Ah, onset of the violence. I recalled across fifty years to boarding school. If it continued, I would use my stick on his knee, as I had seen police use their truncheons on The Bill to disarm aggression.

“You askin’ me to punch your f***in’ lights out, or what?”

This I can retrieve for the verbatim, though not my response which I hope was stout. When the second shove came I whacked him as hard as I could on the left side of his leg. Sprain the MCL (medial cruciate ligament) and see what discouragement follows, I had learned from my own knocks and that deft truncheon-work in The Bill.

Alas, my whack both incensed him and broke my precious stick, but failed to disable. He launched himself at me. We tumbled, cackling like two roosters. I was under, and could have wished myself more martially self-possessed. I expected a hammering but it never came. Instead, when he had delivered himself of much verballing, he rose, got on his bike, trailing accusations as he departed.

“You’re drunk, mate.”

“That is untrue.”

I searched for my spectacles in the leaf litter, believing them dislodged in the fray, fending his further crackle.

“Let me just find my glasses and I’ll answer that …”

His last catcall was weirdly helpful. “They’re on your f***in’ head, mate,” which indeed they were.

I hobbled home, called police, told my tale to two congenial officers who arrived about 11 p.m.
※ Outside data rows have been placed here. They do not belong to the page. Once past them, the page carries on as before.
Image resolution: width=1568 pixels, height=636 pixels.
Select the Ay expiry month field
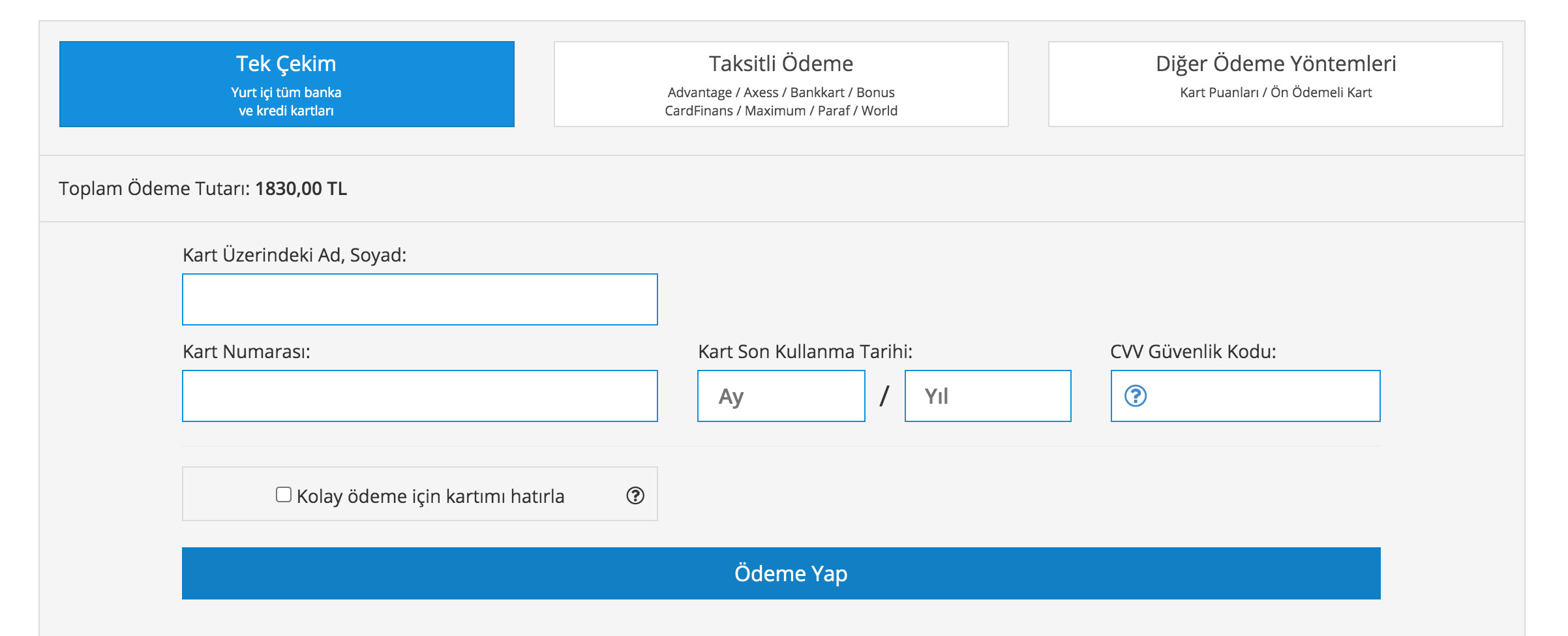click(x=781, y=396)
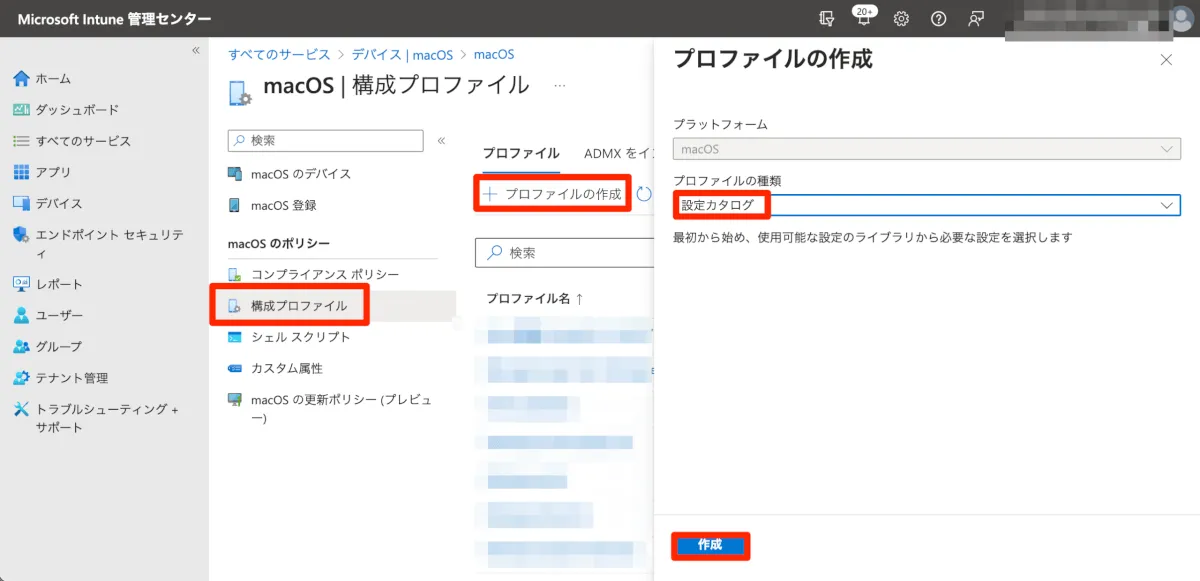Click プロファイルの作成 toolbar button

[x=552, y=194]
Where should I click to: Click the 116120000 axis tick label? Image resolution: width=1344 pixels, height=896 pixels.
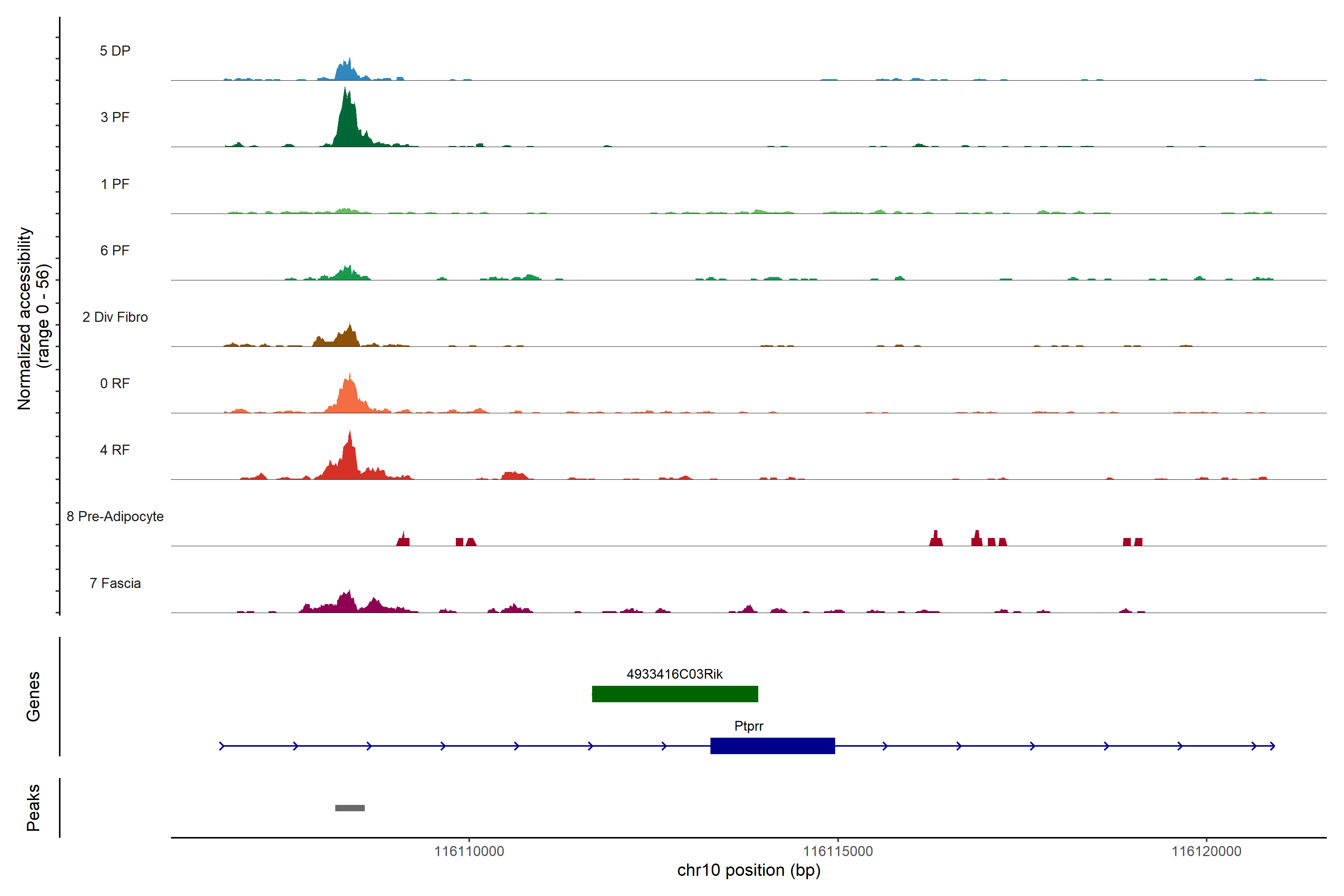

One asked questions and took notes while the other pinned me with a levelling, though not unfriendly stare throughout. Next day the doc told me I had cracked or dislocated ribs in the affray which accounted for why I found it painful to cough or laugh. Mr B, for all his threats, was a shover not a puncher, so I conclude my injury arose from the thump of his weight on me in our tumble.

And so I churn retaliations. Mr B brought on the affray, and I presume he had some private rage for which my crossing the road before his bicycle provided convenient release. I have no conscience about putting him on a copwatch because his rage is evidently volatile, and I do wish my swipe at his knee had been more accurate, that he might have experienced helplessness as I had to under his weight and abuse. But nor do I retreat from my own share in the incitement. I could have soothed rather than stood my ground. I could have misjudged my moment for that whack.

Ribs are left to heal themselves, and so they do. I can now laugh pain-free, though feel sorely a cough or sneeze. In my workshop, I have planed down some jarrah for a replacement stick and fitted its hexagon brass knob. It has nice balance, good length.

This is the twentieth in a series that began in the September 2004 issue. Alan Gould’s ninth novel, a picaresque titled The Poets’ Stairwell, was recently published by Black Pepper Press in Melbourne.